Among patients with second hematological cancers, beam radiation was the most common associated modality (72.1%, n=9,350), followed by radioactive implants including brachytherapy (13.8%, n=1,782), and a combination of beam with implants or isotopes (7.4%, n=951). Across all radiation modalities, non-Hodgkin lymphoma was the most frequent second hematological malignancy, followed by Multiple Myeloma. Acute myeloid leukemia (AML) ranked third across all radiation types except in the group treated with radioactive implants, where chronic lymphocytic leukemia (CLL) was ranked third.

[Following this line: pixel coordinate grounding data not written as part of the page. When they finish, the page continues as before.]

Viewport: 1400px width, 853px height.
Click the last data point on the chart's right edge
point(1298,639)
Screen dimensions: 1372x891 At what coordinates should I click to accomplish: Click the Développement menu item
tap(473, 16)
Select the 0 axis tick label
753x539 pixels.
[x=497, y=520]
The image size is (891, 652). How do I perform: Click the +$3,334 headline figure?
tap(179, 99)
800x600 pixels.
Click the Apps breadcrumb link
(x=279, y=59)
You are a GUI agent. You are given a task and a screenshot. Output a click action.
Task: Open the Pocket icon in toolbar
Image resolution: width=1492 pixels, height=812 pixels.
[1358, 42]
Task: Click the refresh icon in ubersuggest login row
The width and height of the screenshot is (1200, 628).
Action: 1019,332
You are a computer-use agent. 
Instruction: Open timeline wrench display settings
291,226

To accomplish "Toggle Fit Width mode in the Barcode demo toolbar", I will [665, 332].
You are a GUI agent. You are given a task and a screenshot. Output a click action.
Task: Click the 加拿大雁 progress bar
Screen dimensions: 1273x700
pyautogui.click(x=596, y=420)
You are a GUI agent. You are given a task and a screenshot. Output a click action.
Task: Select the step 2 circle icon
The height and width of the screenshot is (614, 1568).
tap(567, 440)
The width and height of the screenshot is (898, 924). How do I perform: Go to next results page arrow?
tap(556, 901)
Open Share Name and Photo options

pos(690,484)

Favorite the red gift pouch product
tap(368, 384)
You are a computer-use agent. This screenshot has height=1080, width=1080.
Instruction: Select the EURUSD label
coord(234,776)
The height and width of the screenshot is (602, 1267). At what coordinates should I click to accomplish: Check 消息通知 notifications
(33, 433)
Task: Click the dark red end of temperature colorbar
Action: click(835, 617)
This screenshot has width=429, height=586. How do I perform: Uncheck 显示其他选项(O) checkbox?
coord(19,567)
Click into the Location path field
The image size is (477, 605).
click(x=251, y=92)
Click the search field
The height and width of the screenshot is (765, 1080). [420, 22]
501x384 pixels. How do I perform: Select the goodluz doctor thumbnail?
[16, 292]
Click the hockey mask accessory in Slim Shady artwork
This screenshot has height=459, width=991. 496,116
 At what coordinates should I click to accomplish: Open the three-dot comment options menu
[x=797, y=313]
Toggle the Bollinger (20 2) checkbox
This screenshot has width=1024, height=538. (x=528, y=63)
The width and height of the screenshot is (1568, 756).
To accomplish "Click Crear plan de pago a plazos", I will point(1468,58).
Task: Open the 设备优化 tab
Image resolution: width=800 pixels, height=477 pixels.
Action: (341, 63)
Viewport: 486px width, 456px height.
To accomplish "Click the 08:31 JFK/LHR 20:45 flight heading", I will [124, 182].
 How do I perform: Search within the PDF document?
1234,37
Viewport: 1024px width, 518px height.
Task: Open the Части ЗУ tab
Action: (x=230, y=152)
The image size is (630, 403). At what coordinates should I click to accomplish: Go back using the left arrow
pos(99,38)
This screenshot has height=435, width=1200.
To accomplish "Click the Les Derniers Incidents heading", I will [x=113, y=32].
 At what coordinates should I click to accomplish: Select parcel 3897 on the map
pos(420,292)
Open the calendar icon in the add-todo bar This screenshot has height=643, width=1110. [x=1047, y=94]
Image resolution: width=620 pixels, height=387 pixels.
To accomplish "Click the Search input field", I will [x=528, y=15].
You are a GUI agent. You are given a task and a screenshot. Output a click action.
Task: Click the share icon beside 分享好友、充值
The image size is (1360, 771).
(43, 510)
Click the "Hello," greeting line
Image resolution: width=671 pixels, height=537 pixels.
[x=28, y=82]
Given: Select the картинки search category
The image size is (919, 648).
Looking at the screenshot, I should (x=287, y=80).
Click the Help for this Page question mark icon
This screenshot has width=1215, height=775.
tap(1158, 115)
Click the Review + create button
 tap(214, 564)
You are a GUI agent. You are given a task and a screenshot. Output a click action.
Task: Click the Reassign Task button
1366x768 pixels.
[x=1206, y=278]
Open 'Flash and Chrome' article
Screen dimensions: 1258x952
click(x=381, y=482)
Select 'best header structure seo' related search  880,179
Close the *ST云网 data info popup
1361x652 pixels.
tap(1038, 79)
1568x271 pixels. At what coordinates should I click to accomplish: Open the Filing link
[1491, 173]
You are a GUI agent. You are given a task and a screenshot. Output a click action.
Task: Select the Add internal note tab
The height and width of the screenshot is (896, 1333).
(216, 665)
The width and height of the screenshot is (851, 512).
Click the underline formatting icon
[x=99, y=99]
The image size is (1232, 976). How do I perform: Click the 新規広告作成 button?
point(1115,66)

When stratified by the site of the first cancer, the relative risk (RR) of developing a second hematological malignancy following radiotherapy varied. Radiotherapy was associated with a statistically significant increased risk of second hematological cancers in patients whose first cancer involved the thyroid (RR 1.222, 95% CI: 1.100 - 1.358), endometrium (RR 1.163, 95% CI: 1.033 - 1.310), breast (RR 1.140, 95% CI: 1.085 - 1.198), and prostate (RR 1.048, 95% CI: 1.014 - 1.083). In contrast, a statistically significant decreased risk was observed following cancer of the anus, anal canal, and anorectum (RR 0.675, 95% CI: 0.489 - 0.932). For other first cancer sites, including oral cavity, lung, cervix, and CNS, the relative risks were not statistically significant
Conclusion:
Only a small proportion (1.3%) of second hematological malignancies were associated with prior radiotherapy to first cancer, suggesting that most second cancers are likely associated to other factors such as genetic predisposition or lifestyle-related exposures. In this large population-based cohort of over 2.2 million adult cancer survivors, radiotherapy was associated with an increased risk of second hematological malignancies following treatment for some first solid tumors, particularly of the thyroid, endometrium, breast, and prostate. Non-Hodgkin lymphoma and multiple myeloma were the most frequently observed second hematological cancers across all radiation modalities. Limitations of this study include potential residual confounding, absence of granular data on radiation dose, field, and fractionation.